Do you remember what kind of damping factors you were using? I assume the damping of these devices are just as if not more important than adjusting the natural frequency. Is this generally correct?

RE: Tuned Vibration Dampers- Optimal parameters and general discussion

I'd guess we were around 60-80 Shore A, whatever damping that gives. I wouldn't worry about the bending mode, nobody used to. On an I6 it is audible, but not an I4, generally. On the LT5 Corvette engine, which had a crank nose mounted gear type oil pump, the bending mode was strong enough to smash the pump up, so that got a bending damper.

Yes tuning for frequency is much more important than the damping. In the more general case of tuned absorbers too much damping is often a bad thing.

Cheers

Greg Locock


New here? Try reading these, they might help FAQ731-376: Eng-Tips.com Forum Policies http://eng-tips.com/market.cfm?

RE: Tuned Vibration Dampers- Optimal parameters and general discussion

(OP)
Thanks Greg.

"In the more general case of tuned absorbers too much damping is often a bad thing."
Can you elaborate? If there is lots of damping it guarantees that the TVD doesn't create another 2 resonance conditions that have high amplitude as well.

What about viscous dampers? They are not tuned for frequency but have high damping across the board?

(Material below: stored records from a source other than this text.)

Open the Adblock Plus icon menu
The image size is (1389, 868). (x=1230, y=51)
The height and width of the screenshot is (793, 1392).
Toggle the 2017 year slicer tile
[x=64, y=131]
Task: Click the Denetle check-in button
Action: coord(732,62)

RE: Tuned Vibration Dampers- Optimal parameters and general discussion

I've never sat down and worked it out, but if you have a lot of damping the damper mass can't move as much so it can't absorb as much energy in the rubber, is a handwavy explanation. A few minutes in excel would prove it one way or the other. Viscous dampers are a whole separate thing, although I suspect the same applies in some respects. I haven't tuned one.

Cheers

Greg Locock


New here? Try reading these, they might help FAQ731-376: Eng-Tips.com Forum Policies http://eng-tips.com/market.cfm?

RE: Tuned Vibration Dampers- Optimal parameters and general discussion

(OP)
hmm. Thanks again Greg.
The viscous dampers seem to just add damping across the board and are maybe only on engines that are highly dynamic. Not sure how true this is nowadays.